The P&Z also recommended that the council require an annual review of developments in the city and consider relocation of a city shop from the floodplain near the Howard Preserve, as recommended by Bellevue resident Tom Blanchard.
The changes to the CIP reflect an adjustment to city department expectations since the original $4.8 million draft CIP was presented to the P&Z earlier this month. The amended draft shows an increase in funding for the water and wastewater budgets and a substantial decrease in funding for city streets.
A capital improvement plan involves evaluation of the city’s infrastructure, a prioritized list of projects and a schedule for the projects’ completion as well as cost estimates.
The CIP update, the first since 2014, will be used to establish the city’s first development impact fee.
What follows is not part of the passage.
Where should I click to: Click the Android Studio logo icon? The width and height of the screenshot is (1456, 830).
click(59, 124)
The fee would be charged to developers based on a prorated projected cost for improvements needed to accommodate new growth in the city.
The amended draft CIP reduces expenses for the Street Department from $1.16 million to $91,000, with the expectation of funding from a grant to help the city complete a $392,000 Broadford Road shared use path from Main Street.
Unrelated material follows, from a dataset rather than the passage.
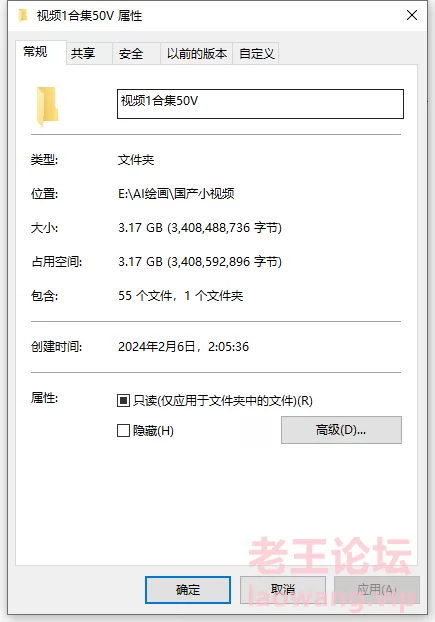The height and width of the screenshot is (622, 435).
Task: Close the 视频1合集50V 属性 dialog
Action: point(412,15)
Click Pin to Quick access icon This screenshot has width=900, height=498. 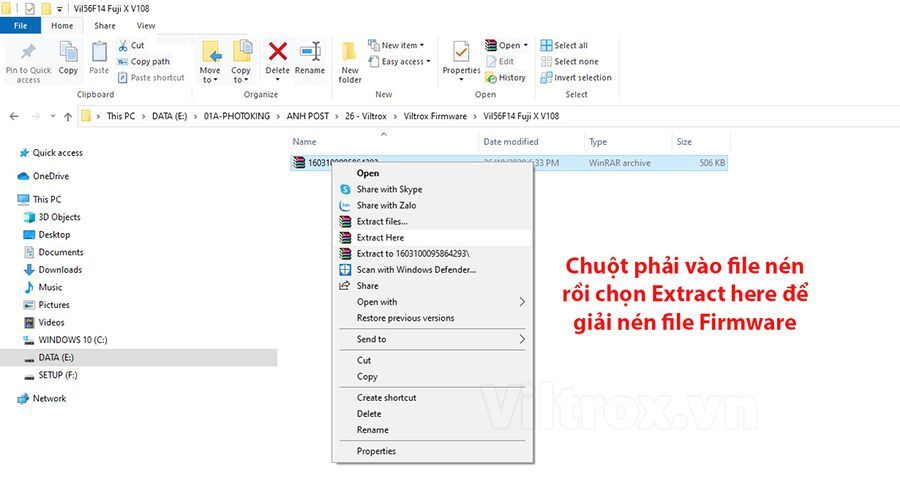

“I made it more realistic in terms of our goals,” Public Works Director Frank Suwanrit said in an interview. “Originally I thought the CIP was more of a wish list.”
Water and wastewater expenses combined were decreased from about $1.9 million to about $1.4 million and will include the cost of completion of a years-long water-metering project, Suwanrit said.
Incoming P&Z Commissioner Alexis Lindberg questioned projected expenses of $550,069 for the Fire Department and $52,000 for the public library, which she said may not be viable during the pandemic.
Fire Chief Greg Beaver said the funding for his department would include the construction of a training room, gear room and shower at the fire station.
“We’re trying to keep up with the times,” Beaver said.
Bellevue Associate Planner Ashley Dyer, who presented the draft CIP Monday, said that as far as she knows, the Bellevue Public Library is a “permanent part of the city of Bellevue.”
The City Council will review the draft CIP in coming weeks before making a final determination.
Dyer said the CIP could be changed annually if necessary.
“This is a living document,” she said.